= Becho =

District in Oromia Region, Ethiopia

Becho is one of the woredas in the Oromia Region of Ethiopia. Part of the Southwest Shewa Zone, Becho is bordered on the south by Saden Sodo, on the west by Waliso, on the northwest by Dawo, on the north by Elu, and on the east by Tole. The major town in Becho is Tulu Bolo.

== Demographics ==
The 2007 national census reported a total population for this woreda of 74,016, of whom 37,481 were men and 36,535 were women; 14,476 or 19.56% of its population were urban dwellers. The majority of the inhabitants said they practised Ethiopian Orthodox Christianity, with 95.17% of the population reporting they observed this belief, while 2.18% of the population were Muslim, 1.46% were Protestant, and 1.09% observed traditional beliefs.

Based on figures published by the Central Statistical Agency in 2005, this woreda has an estimated total population of 75,279, of whom 37,702 are men and 37,577 are women; 14,307 or 19.01% of its population are urban dwellers, which is greater than the Zone average of 12.3%. With an estimated area of 426.72 square kilometers, Becho has an estimated population density of 176.4 people per square kilometer, which is greater than the Zone average of 152.8.

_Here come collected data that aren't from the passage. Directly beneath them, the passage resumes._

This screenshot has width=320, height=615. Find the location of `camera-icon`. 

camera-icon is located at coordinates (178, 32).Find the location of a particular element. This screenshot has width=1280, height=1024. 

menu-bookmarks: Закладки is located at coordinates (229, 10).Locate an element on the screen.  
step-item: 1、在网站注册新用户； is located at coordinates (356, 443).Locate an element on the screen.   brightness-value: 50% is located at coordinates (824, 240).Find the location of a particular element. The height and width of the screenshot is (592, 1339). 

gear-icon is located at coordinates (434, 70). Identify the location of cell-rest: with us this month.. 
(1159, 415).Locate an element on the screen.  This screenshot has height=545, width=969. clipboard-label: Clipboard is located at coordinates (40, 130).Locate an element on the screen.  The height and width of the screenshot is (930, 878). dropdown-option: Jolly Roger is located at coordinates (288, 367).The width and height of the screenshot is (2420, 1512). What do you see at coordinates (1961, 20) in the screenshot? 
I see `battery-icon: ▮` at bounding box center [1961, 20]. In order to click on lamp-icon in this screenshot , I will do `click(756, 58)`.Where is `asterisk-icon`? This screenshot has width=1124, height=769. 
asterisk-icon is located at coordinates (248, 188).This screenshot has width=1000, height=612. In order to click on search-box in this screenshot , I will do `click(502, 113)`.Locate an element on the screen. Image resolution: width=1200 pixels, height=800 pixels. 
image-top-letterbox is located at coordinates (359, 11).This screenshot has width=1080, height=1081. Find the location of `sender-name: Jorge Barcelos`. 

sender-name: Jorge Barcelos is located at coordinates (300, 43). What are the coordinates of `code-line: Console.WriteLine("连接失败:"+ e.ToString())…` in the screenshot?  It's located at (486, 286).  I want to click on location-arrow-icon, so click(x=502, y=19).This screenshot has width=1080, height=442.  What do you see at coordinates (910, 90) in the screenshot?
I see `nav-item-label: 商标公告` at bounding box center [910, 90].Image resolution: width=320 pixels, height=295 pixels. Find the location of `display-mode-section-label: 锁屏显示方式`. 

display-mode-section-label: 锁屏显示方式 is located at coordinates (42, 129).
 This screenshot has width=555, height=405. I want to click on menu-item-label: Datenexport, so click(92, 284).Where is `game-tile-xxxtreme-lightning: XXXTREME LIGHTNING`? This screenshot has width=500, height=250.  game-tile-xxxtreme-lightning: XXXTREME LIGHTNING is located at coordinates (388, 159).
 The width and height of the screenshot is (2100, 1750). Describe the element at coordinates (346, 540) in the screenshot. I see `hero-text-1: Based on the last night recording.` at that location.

The 1994 national census reported a total population for this woreda of 52,393, of whom 26,225 were men and 26,168 women; 8,011 or 15.29% of its population were urban dwellers at the time. The three largest ethnic groups reported in Becho were the Oromo (90.32%), the Amhara (6.87%), and the Siltʼe (1.66%); all other ethnic groups made up 1.15% of the population. Oromo was spoken as a first language by 90.35%, 8.13% spoke Amharic, and 1.05% Siltʼe; the remaining 0.47% spoke all other primary languages reported. The majority of the inhabitants professed Ethiopian Orthodox Christianity, with 96.93% of the population reporting they practiced that belief, while 2.31% of the population said they were Muslim.